太陽光の発電コストは劇的に低下しているが……

賦課金は2030年までは確実に上がり、少なからず家計を圧迫することは確かだ。

しかし近年、太陽光の発電コストは劇的な低下し、世界の発電コストの平均は10年間で5分の1以下となった。まさに太陽光発電は「安価な電力源」へと成長を遂げた。

経済産業省は、このほど2030年の電源別発電コスト試算の結果を公表した

これによると、太陽光の発電コストは事業用で8円台前半~11円台後半(円/kWh)、住宅用で9円台後半~14円台前半。対して、既存の原子力は11円台後半~、LNG火力は10円台後半~14円台前半、石炭火力は13円台後半~22円台前半と、太陽光発電の優位性を裏付ける結果となった。

太陽光発電のコスト自体は今後も下がると見込まれており、家計の電気代を押し下げる効果が期待できる。しかし、これまで述べてきたように年々上がり続ける再エネ賦課金を利用明細で目にするたび、利用者は再エネに対する不信感を募らせるだろう。
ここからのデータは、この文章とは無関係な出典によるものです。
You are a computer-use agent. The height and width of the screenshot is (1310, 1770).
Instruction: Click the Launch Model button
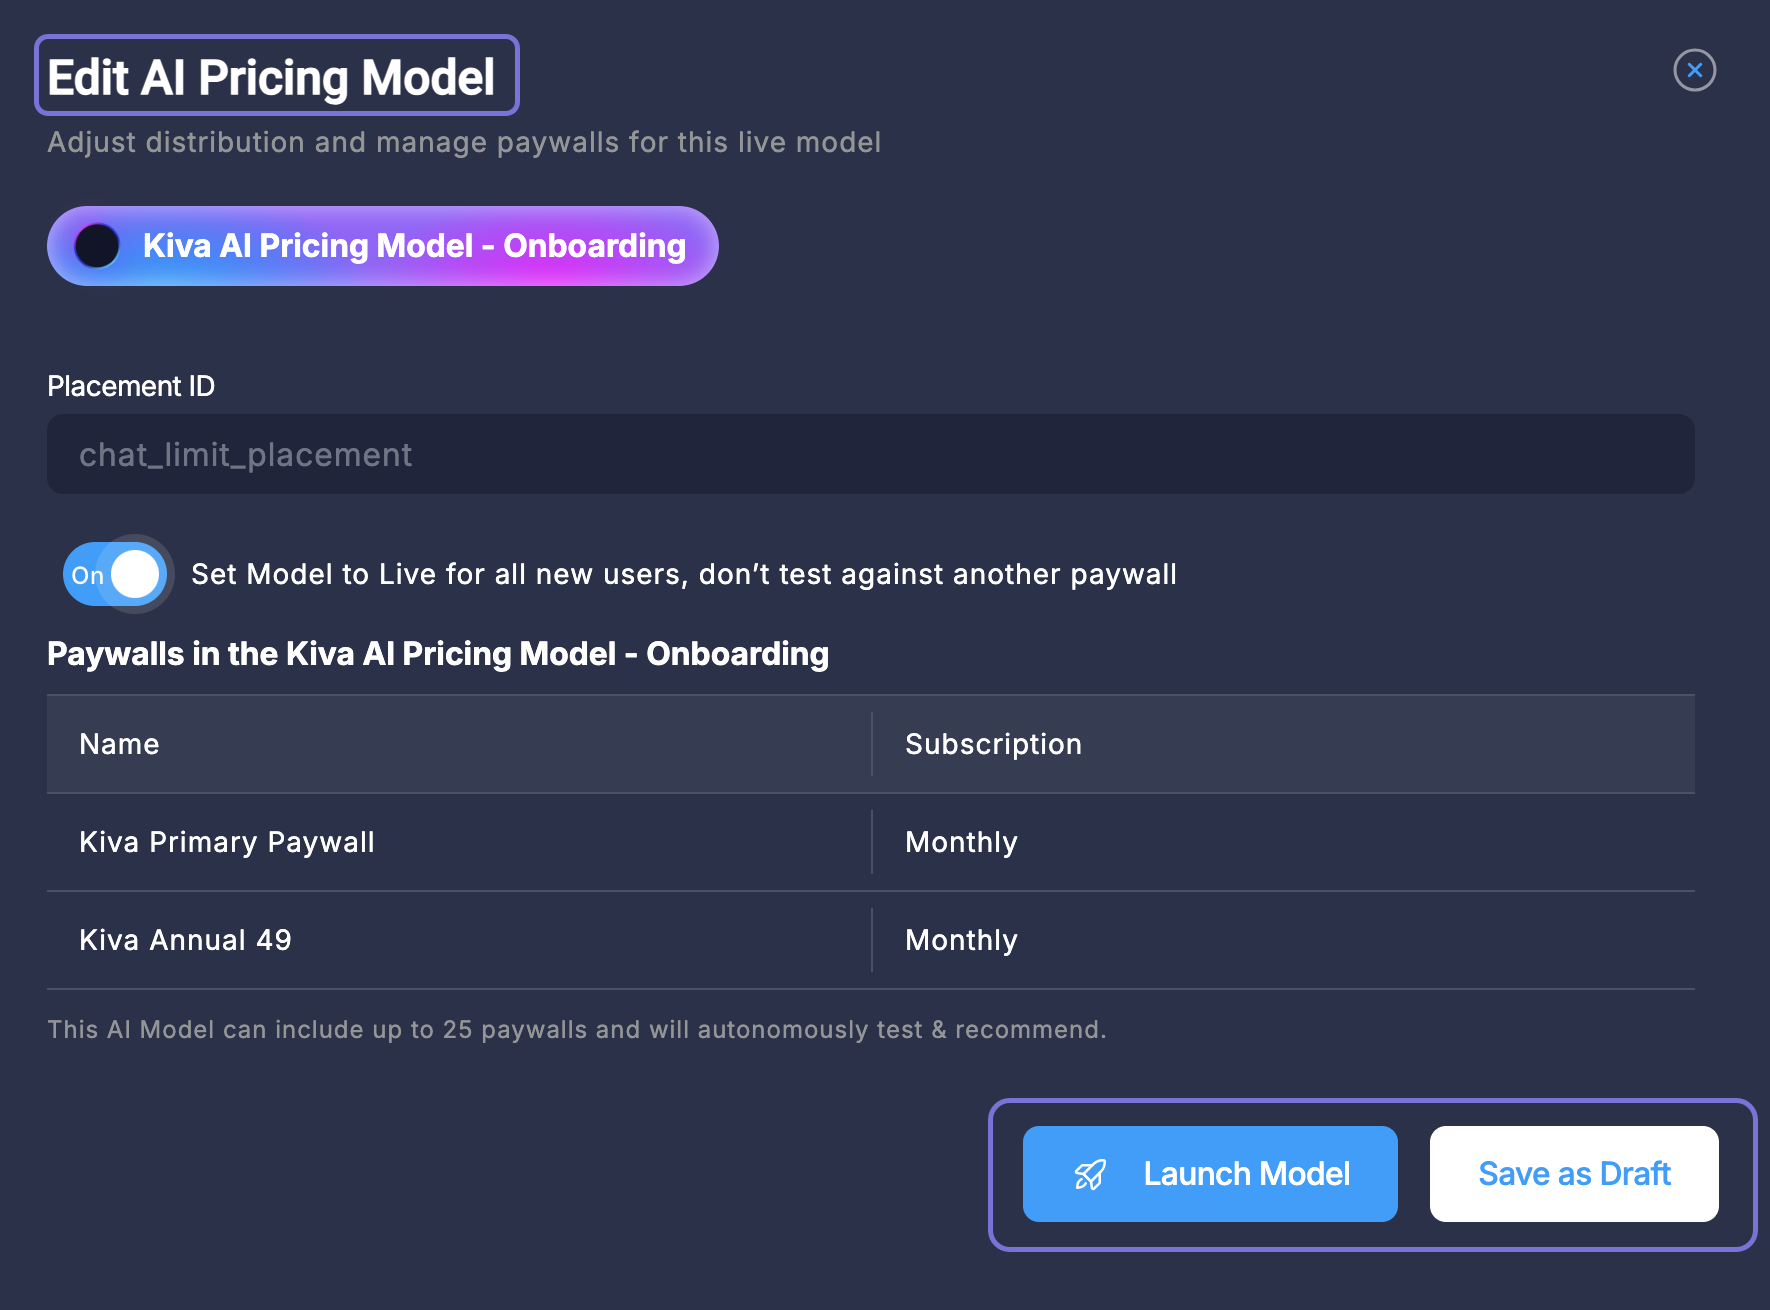1209,1174
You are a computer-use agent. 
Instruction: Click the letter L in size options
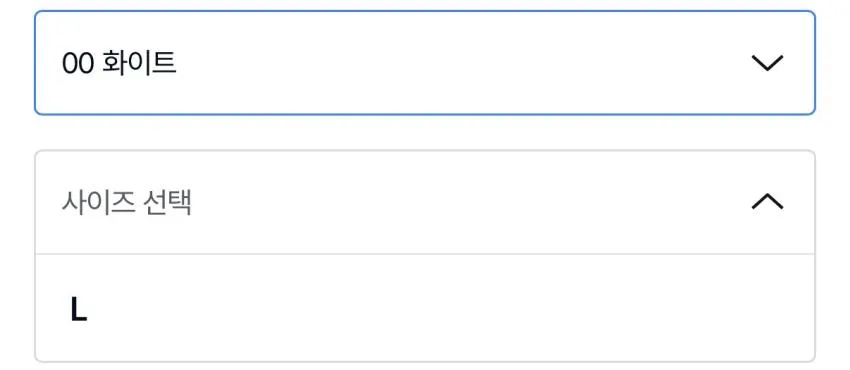tap(79, 310)
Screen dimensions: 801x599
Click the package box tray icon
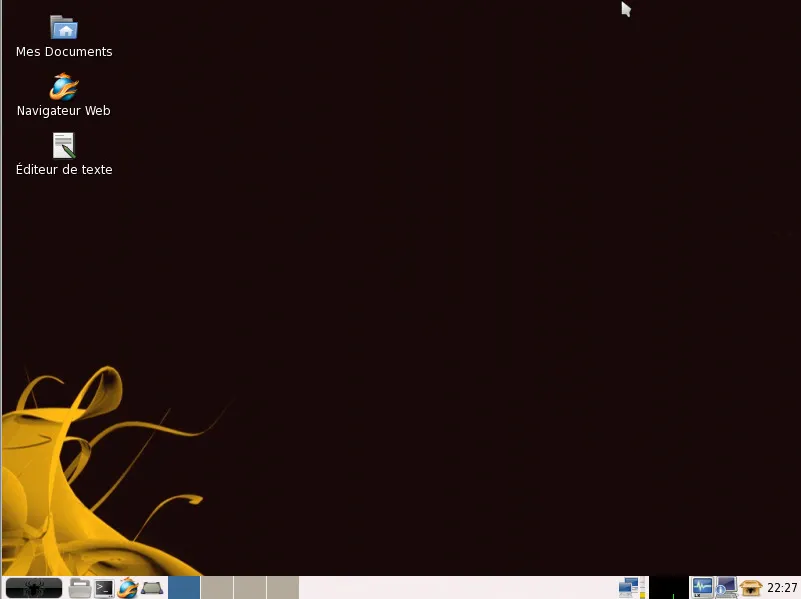(x=750, y=588)

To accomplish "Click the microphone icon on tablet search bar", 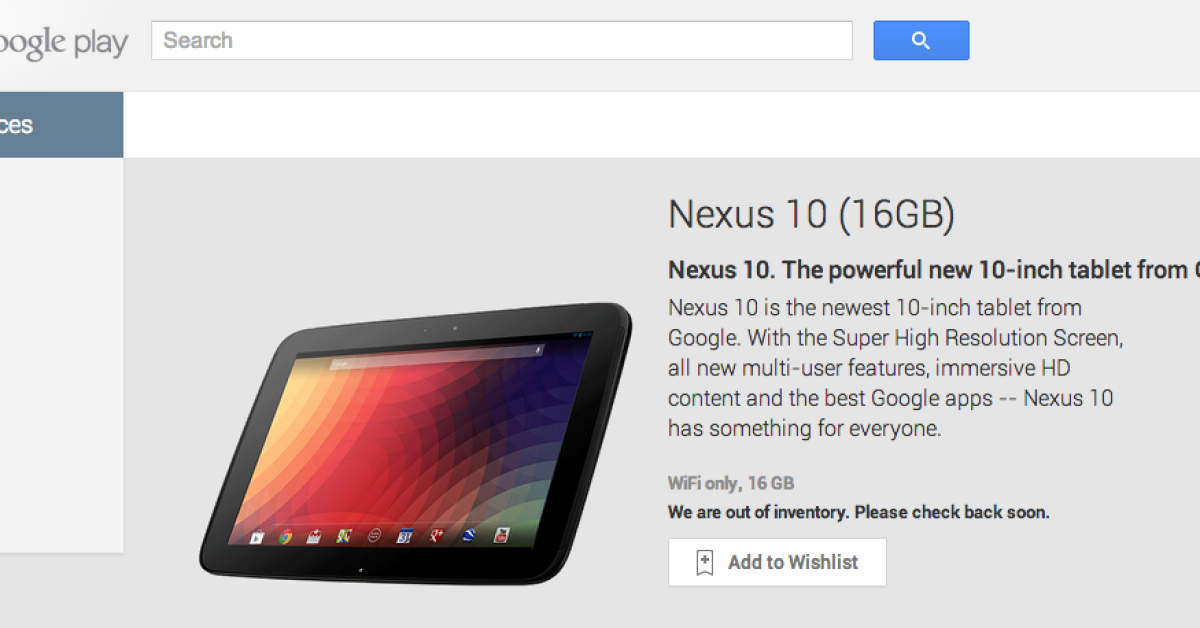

再エネ賦課金の制度が致命的な欠陥を抱えているとしたら、まさにこの点である。

最大の問題は“ブラックボックス化した電気料金”

そもそもの問題をたどれば、電力料金がブラックボックス化していることにたどり着く。

インフラ建設には初期投資が必ずかかるものであり、それは何も再エネだけではなく、これまでも電気代に転嫁されてきた。にもかかわらず再エネだけ賦課金という形で負担金が明記され、火力や原子力のコスト分はひっそりと電気代に上乗せされている。